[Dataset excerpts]
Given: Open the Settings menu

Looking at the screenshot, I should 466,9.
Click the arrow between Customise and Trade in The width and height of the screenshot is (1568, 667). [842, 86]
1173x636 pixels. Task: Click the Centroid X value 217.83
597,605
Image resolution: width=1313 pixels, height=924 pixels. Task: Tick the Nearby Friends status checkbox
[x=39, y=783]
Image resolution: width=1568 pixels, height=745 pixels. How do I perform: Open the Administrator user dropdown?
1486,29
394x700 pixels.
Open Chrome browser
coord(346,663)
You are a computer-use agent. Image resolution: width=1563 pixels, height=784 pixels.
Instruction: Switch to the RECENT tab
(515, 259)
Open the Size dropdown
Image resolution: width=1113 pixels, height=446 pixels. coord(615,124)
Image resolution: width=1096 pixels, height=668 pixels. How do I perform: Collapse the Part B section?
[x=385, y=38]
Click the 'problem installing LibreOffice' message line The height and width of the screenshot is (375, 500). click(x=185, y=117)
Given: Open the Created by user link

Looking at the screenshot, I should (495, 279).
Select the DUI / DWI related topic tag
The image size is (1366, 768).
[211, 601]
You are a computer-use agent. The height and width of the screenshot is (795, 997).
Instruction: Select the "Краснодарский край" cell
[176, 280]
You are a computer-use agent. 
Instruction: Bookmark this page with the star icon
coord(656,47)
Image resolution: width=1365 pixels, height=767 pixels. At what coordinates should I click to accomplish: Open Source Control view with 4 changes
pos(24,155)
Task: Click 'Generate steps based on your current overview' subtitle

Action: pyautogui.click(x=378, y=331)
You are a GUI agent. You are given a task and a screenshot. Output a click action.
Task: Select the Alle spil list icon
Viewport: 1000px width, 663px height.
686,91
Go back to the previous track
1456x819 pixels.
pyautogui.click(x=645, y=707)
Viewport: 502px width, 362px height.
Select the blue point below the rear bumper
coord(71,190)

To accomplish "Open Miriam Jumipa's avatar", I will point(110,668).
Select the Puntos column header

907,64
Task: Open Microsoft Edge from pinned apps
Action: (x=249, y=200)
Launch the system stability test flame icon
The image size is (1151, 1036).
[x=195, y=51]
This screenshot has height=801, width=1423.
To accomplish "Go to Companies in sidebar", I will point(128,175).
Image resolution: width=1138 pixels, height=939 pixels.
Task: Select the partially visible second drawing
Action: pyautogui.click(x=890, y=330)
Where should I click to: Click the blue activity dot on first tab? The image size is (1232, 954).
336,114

### ABOUT THIS TASK
Copy out every line of the data where the word "agent" occurs.

### RESPONSE TO THIS EXERCISE
You are a computer-use agent. Image resolution: width=1563 pixels, height=784 pixels.
You are a computer-use agent. The height and width of the screenshot is (795, 997).
You are a computer-use agent. 
You are a GUI agent. You are given a task and a screenshot. Output a click action.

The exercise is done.